When you find the word "badge" in a line of the entries, please copy the whole line.
· · · · · · ·
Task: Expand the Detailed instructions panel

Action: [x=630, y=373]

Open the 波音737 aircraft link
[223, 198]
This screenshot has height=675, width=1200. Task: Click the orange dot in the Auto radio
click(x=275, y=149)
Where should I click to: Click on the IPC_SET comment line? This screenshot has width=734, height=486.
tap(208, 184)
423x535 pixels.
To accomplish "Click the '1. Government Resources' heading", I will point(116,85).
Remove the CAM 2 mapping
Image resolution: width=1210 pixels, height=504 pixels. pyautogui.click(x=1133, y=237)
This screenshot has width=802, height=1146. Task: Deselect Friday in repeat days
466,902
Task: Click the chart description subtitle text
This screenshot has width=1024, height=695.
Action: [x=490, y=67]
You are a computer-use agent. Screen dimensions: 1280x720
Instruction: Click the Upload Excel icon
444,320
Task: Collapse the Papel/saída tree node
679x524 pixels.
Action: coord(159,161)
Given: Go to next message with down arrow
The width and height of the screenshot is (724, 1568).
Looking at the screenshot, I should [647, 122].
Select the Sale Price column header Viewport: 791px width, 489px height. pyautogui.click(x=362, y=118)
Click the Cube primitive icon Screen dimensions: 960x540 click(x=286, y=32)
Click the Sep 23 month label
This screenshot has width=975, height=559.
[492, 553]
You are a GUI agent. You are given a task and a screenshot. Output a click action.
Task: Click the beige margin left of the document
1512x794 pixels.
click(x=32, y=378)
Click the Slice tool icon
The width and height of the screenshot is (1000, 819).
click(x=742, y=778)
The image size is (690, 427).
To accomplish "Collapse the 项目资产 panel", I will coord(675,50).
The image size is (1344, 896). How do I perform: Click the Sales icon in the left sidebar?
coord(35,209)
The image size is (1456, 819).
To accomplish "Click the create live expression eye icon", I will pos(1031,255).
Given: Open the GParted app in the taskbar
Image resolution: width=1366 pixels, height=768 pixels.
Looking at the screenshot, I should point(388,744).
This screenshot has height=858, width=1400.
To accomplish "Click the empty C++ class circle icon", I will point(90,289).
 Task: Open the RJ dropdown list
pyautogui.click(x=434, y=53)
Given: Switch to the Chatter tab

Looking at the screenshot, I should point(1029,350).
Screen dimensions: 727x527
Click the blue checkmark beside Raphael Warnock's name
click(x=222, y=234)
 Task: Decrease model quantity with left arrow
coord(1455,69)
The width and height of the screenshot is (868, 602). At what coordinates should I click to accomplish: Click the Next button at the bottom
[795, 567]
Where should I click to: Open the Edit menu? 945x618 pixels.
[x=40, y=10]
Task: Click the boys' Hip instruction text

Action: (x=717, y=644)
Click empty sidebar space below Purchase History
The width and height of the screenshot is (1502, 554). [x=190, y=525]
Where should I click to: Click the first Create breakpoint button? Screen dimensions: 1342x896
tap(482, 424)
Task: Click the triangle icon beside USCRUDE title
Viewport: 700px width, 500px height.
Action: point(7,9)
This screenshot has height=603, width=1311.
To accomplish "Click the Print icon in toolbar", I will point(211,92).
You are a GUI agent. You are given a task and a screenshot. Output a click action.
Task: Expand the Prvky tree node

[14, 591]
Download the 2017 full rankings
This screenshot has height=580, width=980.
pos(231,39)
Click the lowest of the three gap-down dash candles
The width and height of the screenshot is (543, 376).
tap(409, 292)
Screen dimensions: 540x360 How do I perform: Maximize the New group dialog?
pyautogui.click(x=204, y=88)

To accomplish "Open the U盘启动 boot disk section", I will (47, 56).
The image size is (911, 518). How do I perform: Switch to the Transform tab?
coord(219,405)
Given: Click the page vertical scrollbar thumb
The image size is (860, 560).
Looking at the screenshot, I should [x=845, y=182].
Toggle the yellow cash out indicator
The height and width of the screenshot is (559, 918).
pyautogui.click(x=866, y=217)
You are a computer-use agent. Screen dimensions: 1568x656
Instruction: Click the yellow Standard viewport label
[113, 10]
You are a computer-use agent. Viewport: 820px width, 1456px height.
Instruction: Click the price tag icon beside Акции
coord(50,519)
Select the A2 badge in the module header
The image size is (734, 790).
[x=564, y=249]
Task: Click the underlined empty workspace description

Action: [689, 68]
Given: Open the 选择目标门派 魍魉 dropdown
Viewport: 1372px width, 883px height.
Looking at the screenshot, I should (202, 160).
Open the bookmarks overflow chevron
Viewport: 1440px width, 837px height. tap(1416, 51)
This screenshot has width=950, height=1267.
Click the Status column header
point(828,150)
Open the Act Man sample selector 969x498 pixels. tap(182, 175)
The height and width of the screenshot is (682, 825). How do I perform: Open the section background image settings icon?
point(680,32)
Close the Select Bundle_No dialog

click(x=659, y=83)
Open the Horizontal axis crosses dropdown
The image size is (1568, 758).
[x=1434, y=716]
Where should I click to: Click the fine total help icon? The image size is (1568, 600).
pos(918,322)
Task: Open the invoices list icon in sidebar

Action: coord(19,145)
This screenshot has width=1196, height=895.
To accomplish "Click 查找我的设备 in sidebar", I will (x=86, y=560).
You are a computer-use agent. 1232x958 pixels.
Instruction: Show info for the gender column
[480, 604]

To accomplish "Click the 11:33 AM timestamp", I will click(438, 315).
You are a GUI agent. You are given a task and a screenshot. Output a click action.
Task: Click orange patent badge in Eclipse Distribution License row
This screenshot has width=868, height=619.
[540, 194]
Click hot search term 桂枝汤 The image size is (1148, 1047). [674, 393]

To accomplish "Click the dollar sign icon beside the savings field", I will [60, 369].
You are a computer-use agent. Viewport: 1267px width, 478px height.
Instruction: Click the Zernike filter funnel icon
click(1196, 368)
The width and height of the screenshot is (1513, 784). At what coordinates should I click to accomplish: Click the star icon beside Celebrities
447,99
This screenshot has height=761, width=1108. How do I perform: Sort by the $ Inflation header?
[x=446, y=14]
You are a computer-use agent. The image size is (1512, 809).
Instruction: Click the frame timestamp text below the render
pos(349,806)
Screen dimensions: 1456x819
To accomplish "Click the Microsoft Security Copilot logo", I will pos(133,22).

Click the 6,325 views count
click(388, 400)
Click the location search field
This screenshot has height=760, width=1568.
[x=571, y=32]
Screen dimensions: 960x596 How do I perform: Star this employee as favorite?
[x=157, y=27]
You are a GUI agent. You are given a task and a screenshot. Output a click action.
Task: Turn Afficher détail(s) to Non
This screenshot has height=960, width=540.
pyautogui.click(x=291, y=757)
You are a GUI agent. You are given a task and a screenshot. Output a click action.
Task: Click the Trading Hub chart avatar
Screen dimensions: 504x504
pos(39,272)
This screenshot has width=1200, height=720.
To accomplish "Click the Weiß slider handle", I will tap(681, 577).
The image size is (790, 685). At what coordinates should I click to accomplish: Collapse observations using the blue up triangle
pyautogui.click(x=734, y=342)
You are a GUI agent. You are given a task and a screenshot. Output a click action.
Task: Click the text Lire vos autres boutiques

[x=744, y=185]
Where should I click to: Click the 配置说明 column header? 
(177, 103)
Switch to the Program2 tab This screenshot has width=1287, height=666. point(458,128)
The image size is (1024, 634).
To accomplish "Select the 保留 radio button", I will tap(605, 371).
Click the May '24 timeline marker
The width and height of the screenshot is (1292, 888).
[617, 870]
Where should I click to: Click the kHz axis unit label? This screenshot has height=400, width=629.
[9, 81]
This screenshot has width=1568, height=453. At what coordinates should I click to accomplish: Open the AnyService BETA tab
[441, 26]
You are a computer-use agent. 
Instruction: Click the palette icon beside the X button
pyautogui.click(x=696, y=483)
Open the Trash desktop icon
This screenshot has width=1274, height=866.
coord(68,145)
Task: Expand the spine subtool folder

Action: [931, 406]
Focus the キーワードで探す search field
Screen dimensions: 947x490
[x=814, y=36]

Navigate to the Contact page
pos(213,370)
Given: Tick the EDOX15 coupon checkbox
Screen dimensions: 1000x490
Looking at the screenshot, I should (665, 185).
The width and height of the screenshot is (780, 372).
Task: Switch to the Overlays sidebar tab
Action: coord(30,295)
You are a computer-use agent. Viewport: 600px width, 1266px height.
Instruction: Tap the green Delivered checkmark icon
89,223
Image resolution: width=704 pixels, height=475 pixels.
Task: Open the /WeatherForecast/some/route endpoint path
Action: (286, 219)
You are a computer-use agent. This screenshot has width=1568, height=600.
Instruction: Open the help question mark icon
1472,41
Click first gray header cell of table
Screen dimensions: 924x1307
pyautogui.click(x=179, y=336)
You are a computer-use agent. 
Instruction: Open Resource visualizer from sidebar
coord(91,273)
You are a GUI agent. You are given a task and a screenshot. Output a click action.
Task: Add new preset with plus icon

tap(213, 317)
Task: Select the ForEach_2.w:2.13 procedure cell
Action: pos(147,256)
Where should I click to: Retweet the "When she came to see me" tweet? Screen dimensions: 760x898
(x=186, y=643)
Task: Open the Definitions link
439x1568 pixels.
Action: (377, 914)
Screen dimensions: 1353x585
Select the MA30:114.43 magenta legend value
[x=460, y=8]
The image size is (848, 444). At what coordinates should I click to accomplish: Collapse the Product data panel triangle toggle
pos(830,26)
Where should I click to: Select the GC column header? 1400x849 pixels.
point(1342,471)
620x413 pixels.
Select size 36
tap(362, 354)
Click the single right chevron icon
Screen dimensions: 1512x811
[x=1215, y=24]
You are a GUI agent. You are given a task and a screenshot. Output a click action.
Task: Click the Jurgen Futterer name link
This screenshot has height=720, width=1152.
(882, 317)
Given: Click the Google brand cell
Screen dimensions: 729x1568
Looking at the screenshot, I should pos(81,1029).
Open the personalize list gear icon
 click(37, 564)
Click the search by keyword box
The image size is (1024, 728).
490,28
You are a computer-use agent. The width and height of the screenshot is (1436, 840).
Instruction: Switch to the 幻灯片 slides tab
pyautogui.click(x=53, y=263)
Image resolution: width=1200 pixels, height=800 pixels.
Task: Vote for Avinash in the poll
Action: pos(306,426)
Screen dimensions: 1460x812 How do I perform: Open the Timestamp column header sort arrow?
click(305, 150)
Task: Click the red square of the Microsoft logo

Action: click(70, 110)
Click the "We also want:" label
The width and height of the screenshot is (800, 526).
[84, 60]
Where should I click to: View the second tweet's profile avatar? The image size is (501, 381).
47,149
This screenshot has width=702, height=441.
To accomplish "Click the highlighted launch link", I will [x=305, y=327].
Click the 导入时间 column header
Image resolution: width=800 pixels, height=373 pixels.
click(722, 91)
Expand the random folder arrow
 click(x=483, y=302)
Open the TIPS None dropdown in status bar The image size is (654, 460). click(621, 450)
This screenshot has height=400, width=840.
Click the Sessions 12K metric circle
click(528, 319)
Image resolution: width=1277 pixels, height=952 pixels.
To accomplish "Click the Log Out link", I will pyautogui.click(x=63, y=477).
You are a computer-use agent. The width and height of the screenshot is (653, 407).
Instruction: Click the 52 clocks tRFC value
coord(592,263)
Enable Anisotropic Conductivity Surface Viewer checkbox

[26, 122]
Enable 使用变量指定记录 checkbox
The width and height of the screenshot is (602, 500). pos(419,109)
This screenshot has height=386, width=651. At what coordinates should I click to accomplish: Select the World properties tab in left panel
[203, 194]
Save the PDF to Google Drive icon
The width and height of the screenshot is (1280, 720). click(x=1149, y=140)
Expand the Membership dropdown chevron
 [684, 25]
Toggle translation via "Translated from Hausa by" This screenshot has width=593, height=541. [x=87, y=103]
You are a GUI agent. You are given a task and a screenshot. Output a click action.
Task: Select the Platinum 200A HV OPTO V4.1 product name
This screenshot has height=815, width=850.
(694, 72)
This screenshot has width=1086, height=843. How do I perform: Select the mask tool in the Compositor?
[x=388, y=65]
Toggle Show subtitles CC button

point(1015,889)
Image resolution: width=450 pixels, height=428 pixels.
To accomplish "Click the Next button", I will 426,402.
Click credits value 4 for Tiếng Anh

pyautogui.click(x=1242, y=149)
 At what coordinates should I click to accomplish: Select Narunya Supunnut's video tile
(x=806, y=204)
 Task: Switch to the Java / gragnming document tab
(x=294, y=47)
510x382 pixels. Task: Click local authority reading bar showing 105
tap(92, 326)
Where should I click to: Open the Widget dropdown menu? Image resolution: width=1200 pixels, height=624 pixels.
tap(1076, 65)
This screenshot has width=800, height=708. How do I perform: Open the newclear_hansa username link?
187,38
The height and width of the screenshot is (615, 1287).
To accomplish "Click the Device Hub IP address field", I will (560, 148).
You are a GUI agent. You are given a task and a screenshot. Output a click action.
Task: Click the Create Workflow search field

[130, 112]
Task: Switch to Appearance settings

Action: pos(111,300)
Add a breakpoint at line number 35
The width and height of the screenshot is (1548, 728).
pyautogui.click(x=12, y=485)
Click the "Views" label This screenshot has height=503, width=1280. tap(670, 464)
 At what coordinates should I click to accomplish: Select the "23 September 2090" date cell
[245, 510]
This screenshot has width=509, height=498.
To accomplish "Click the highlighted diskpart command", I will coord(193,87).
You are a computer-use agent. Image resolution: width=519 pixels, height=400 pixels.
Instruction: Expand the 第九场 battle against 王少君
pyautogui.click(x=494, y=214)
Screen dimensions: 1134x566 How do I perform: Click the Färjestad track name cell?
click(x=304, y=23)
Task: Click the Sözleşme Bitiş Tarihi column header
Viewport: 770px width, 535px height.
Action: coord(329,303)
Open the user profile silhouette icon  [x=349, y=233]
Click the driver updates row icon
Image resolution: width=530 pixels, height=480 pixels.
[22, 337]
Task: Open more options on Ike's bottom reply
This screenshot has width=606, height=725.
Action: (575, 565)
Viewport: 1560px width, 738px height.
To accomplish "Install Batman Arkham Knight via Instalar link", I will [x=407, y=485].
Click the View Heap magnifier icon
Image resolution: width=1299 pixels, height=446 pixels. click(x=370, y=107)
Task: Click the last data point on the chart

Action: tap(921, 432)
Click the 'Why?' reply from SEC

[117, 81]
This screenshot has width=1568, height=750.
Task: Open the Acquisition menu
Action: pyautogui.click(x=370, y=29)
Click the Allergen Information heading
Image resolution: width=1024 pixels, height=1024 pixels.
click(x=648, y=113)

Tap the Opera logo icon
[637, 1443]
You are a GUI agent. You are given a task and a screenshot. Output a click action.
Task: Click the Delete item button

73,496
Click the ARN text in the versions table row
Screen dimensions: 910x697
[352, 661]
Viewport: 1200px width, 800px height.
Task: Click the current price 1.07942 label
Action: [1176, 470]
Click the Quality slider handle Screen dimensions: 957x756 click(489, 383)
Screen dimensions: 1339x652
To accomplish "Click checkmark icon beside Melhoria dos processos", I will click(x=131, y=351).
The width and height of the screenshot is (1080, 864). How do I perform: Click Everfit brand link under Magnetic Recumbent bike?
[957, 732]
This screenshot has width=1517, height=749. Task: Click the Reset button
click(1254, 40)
· · · · · · ·
## Written solution
Select the A2 badge in the module header
Task: Click orange patent badge in Eclipse Distribution License row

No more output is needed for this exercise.